Jay McCanless - Analyst
Yes, the increases.
Matt Missad - CEO
The increases were $3 million of the increase in SG&A was wages and benefits and headcount related. And $3.3 million an increase was incentive comp.
Jay McCanless - Analyst
With the base staying around 57, 58. Correct?
Matt Missad - CEO
That's exactly right.
Jay McCanless - Analyst
Can you guys quantify at all -- you gave guidance of 100 -- not guidance, but sort of about 100 basis points of the gross margin improvement was due to fixed price products. What percentage of your sales on average are in fixed price products now and are those increases that we are seeing at the big-box and in the new product side? Is that a big reason why you guys are seeing this gross margin lift?
Matt Missad - CEO
Jay, I will let Mike dig into the details. I will try to give you my macro picture of you here. You have to look at the timing, very herbal price products versus fixed price products. And, again, that's why keep going back to the product mix. A lot of variable-price products are sold during second and third quarter, probably the heaviest concentration. So, again, I think we had a good mix, and that's the mix that we're trying to shoot for as we go forward as well. But Mike, I don't know if you can add any more color.
Mike Cole - CFO
Unless the fixed-price product comes on residential construction, commercial, and industrial side, the retail business, like Matt said, especially in Q2 and Q3 is a little more weighted towards (inaudible) the variable price. It certainly does have the value-added products we sell into retail at fixed prices, but it's a little more weighted towards variable.
Matt Missad - CEO
So the benefit that I talked about on the lower lumber prices really occurred more at the industrial and residential construction areas.
Jay McCanless - Analyst
Okay.

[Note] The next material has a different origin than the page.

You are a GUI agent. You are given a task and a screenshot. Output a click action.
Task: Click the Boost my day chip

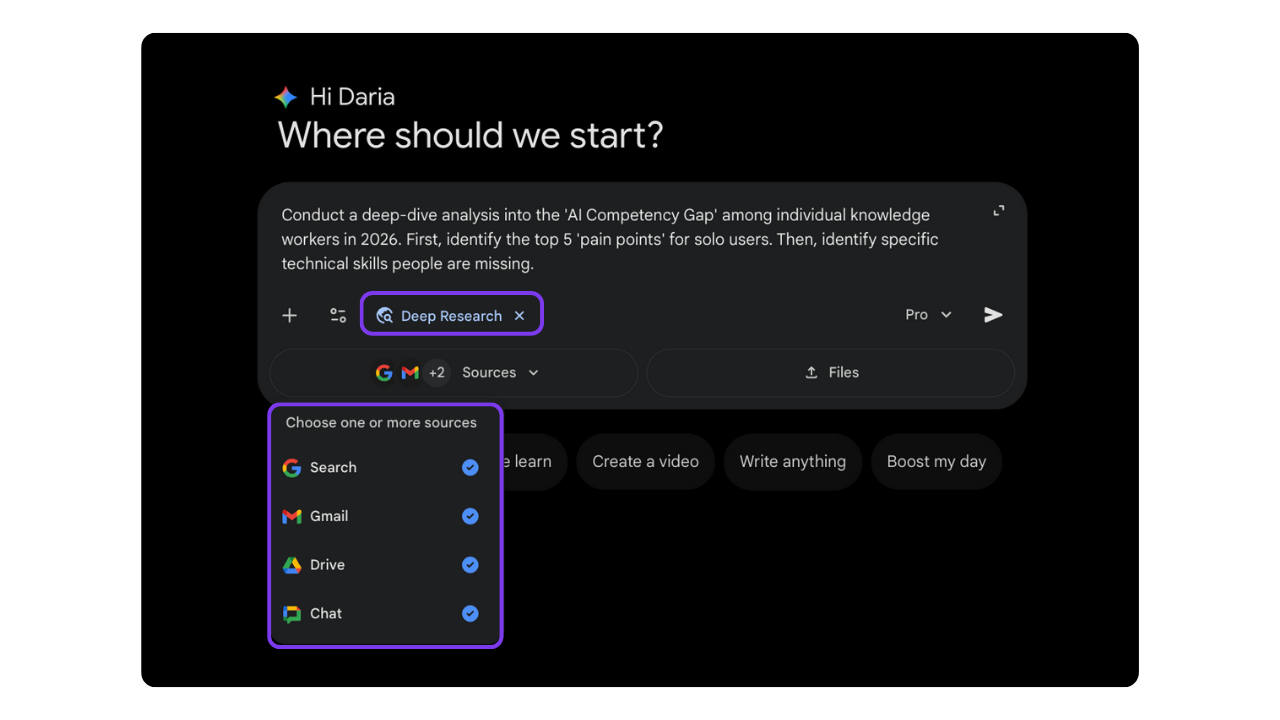[936, 461]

And then could you guys maybe -- in terms of unit volume, did you guys ever take a look and see how much of the unit volume growth that you saw this quarter was maybe stuff that got pushed from 2Q into 3Q?
Matt Missad - CEO
We really don't have any visibility into that, Jay. Anecdotally, you can kind of look around and see that in some markets -- and we mentioned Texas already -- that it was a little bit softer in Q2 and a little bit better in Q3. But those are really more anecdotal. We don't have a real way of saying how much it was deferred and how much is natural for that time period.
Jay McCanless - Analyst
Understood. Okay, great. Thanks guys.
Operator
Thank you. I would now like to turn the call over to Matt Missad for closing remarks.
Matt Missad - CEO
Well, thank you once again for your interest and investment in our Company. And I know we in the state of Michigan are gearing up for the big game on Saturday. But unfortunately, the Flying Dutchmen are not televised, so I will simply say go blue and go white for fans of the other game on Saturday. Have a great day.
Operator
Thank you. Thank you for your participation in today's conference. This concludes the presentation. You may now disconnect. Good day.